## BEGIN

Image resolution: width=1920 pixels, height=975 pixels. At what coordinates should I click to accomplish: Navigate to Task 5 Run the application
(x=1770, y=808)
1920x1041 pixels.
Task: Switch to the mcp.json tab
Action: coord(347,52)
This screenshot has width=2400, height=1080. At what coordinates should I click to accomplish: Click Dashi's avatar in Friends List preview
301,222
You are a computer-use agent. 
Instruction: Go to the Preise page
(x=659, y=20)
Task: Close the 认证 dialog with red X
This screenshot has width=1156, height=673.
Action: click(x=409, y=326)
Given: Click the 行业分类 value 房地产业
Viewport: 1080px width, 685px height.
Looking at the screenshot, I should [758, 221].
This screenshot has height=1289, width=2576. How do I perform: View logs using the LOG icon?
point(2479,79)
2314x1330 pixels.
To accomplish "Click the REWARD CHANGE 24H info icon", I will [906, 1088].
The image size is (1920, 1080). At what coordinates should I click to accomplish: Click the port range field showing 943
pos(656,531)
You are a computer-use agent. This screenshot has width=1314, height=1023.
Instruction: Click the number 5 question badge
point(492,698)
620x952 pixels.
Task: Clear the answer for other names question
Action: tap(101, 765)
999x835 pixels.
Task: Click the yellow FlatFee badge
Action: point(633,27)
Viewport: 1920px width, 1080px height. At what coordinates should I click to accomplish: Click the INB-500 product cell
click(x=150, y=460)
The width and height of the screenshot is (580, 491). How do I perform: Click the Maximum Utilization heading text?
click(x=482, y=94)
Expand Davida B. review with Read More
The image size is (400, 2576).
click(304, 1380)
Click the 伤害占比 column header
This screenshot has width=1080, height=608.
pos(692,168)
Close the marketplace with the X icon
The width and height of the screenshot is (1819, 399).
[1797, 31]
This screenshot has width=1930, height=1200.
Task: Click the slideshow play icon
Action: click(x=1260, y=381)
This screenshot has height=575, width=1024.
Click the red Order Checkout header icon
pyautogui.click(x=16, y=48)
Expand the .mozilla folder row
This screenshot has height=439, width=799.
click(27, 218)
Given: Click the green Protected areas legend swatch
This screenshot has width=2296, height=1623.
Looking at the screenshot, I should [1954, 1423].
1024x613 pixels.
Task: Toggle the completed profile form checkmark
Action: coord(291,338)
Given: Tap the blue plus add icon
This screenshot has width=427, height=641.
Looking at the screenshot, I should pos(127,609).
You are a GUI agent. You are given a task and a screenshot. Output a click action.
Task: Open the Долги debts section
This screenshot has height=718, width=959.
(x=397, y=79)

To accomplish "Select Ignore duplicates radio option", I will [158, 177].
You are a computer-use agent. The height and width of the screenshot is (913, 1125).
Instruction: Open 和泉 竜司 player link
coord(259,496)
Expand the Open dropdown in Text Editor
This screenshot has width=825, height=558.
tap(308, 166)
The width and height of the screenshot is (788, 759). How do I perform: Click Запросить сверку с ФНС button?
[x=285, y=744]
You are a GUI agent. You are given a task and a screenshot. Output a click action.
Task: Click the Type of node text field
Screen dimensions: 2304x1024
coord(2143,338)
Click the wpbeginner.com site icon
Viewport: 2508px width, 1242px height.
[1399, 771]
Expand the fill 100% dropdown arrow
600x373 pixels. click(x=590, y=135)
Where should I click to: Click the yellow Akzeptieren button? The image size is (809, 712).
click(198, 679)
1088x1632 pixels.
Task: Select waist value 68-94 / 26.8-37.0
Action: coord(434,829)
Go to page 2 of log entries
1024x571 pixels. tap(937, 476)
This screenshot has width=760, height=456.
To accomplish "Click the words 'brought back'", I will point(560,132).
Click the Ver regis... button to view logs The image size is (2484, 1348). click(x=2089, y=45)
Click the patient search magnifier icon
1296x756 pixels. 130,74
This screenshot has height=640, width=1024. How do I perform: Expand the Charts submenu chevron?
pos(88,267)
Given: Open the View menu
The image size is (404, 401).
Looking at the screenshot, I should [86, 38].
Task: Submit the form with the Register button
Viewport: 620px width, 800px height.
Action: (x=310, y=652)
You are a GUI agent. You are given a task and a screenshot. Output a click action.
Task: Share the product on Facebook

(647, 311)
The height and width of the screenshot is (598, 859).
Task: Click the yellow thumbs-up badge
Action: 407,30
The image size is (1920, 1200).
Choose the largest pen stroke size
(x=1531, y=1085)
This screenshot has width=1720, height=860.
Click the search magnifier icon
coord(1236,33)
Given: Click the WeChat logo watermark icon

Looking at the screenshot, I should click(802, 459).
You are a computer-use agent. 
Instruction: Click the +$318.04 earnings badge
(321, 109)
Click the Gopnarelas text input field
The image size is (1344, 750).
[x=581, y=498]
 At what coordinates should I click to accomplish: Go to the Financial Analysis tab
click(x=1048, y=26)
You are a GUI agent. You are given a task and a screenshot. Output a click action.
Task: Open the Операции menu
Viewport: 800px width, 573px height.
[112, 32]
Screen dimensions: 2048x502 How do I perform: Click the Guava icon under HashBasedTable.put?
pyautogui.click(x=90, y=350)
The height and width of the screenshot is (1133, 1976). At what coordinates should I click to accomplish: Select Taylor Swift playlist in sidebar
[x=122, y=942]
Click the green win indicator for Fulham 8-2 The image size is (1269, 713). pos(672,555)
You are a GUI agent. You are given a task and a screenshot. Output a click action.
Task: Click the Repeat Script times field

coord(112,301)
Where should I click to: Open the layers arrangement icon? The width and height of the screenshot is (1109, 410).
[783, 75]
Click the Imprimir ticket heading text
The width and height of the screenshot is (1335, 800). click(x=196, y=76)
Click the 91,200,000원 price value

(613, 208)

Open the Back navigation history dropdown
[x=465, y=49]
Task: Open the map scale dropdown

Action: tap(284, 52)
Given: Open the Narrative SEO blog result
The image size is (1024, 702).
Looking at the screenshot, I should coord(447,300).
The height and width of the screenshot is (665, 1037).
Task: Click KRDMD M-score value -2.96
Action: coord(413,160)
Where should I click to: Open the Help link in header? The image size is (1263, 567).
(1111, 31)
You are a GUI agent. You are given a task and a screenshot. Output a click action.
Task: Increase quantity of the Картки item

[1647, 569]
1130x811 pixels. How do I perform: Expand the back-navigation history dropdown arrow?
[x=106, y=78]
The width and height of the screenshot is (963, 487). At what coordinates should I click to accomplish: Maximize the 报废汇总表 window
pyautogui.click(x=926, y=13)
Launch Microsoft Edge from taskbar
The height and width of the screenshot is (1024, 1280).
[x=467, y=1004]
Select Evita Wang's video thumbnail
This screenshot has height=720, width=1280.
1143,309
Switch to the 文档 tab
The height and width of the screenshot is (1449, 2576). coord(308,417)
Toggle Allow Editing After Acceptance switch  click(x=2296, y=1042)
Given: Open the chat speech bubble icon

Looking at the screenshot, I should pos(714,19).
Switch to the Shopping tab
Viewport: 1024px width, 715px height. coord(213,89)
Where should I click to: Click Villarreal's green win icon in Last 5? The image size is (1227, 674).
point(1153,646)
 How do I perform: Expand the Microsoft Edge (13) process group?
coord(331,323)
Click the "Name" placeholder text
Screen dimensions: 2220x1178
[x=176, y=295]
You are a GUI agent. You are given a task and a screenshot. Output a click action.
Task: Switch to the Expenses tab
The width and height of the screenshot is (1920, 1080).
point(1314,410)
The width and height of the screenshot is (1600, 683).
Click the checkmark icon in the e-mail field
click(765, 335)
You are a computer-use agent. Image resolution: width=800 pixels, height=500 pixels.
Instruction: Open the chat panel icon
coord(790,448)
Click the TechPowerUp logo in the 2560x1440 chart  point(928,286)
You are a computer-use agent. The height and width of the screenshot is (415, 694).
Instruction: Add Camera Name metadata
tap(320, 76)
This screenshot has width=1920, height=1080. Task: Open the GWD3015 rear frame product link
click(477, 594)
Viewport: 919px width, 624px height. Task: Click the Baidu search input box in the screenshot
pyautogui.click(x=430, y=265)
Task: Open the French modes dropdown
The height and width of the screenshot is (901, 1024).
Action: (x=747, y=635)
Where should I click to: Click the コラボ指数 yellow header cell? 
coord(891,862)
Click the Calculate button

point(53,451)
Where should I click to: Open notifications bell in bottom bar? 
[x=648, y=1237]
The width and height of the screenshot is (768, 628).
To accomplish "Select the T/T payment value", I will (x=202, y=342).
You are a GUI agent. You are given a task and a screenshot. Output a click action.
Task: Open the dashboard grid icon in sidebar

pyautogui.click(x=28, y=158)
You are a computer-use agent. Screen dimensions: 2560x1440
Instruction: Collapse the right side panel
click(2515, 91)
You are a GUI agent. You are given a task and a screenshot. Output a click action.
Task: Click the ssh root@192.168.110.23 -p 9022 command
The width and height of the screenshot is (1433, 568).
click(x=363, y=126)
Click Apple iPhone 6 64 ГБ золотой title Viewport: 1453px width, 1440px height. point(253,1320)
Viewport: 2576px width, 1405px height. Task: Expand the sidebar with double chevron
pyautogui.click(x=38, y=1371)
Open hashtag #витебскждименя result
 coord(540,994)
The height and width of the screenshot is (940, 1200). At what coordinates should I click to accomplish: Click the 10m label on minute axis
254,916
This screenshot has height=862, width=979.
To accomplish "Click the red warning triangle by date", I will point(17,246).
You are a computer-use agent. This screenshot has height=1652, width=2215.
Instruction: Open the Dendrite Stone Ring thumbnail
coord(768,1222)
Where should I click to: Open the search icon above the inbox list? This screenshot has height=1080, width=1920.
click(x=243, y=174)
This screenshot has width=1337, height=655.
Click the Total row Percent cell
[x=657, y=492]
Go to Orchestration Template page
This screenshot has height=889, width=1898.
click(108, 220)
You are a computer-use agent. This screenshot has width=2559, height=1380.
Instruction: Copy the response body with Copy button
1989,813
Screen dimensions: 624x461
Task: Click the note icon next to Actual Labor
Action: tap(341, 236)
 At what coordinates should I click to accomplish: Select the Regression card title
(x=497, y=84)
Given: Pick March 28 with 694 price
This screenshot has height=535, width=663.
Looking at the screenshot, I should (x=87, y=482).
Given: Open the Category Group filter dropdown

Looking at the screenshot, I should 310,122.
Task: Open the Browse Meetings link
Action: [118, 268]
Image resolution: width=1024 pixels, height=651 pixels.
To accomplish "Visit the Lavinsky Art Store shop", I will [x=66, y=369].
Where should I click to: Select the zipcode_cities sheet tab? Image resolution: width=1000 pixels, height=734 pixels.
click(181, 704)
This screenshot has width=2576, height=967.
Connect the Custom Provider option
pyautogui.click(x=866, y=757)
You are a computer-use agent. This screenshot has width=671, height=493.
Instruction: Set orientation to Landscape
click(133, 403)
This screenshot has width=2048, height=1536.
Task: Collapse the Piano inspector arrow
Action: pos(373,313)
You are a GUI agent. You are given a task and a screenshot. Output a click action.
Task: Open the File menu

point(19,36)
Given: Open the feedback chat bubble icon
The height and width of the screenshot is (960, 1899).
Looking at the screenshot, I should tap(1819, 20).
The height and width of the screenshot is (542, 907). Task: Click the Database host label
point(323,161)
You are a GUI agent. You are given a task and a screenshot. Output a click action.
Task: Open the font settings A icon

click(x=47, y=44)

## END

Goal:
Update the entries from the line with "This screenshot has width=2400, height=1080." to the line with "Looking at the screenshot, I should pos(127,609)." by replacing "Instruction" with "Directive" and changing nothing else, then give those lines in full.

Output for this task:
This screenshot has width=2400, height=1080. At what coordinates should I click to accomplish: Click Dashi's avatar in Friends List preview
301,222
You are a computer-use agent. 
Directive: Go to the Preise page
(x=659, y=20)
Task: Close the 认证 dialog with red X
This screenshot has width=1156, height=673.
Action: click(x=409, y=326)
Given: Click the 行业分类 value 房地产业
Viewport: 1080px width, 685px height.
Looking at the screenshot, I should [758, 221].
This screenshot has height=1289, width=2576. How do I perform: View logs using the LOG icon?
point(2479,79)
2314x1330 pixels.
To accomplish "Click the REWARD CHANGE 24H info icon", I will [906, 1088].
The image size is (1920, 1080). At what coordinates should I click to accomplish: Click the port range field showing 943
pos(656,531)
You are a computer-use agent. This screenshot has width=1314, height=1023.
Directive: Click the number 5 question badge
point(492,698)
620x952 pixels.
Task: Clear the answer for other names question
Action: tap(101, 765)
999x835 pixels.
Task: Click the yellow FlatFee badge
Action: point(633,27)
Viewport: 1920px width, 1080px height. At what coordinates should I click to accomplish: Click the INB-500 product cell
click(x=150, y=460)
The width and height of the screenshot is (580, 491). How do I perform: Click the Maximum Utilization heading text?
click(x=482, y=94)
Expand Davida B. review with Read More
The image size is (400, 2576).
click(304, 1380)
Click the 伤害占比 column header
This screenshot has width=1080, height=608.
pos(692,168)
Close the marketplace with the X icon
The width and height of the screenshot is (1819, 399).
[1797, 31]
This screenshot has width=1930, height=1200.
Task: Click the slideshow play icon
Action: click(x=1260, y=381)
This screenshot has height=575, width=1024.
Click the red Order Checkout header icon
pyautogui.click(x=16, y=48)
Expand the .mozilla folder row
This screenshot has height=439, width=799.
click(27, 218)
Given: Click the green Protected areas legend swatch
This screenshot has width=2296, height=1623.
Looking at the screenshot, I should [1954, 1423].
1024x613 pixels.
Task: Toggle the completed profile form checkmark
Action: coord(291,338)
Given: Tap the blue plus add icon
This screenshot has width=427, height=641.
Looking at the screenshot, I should pos(127,609).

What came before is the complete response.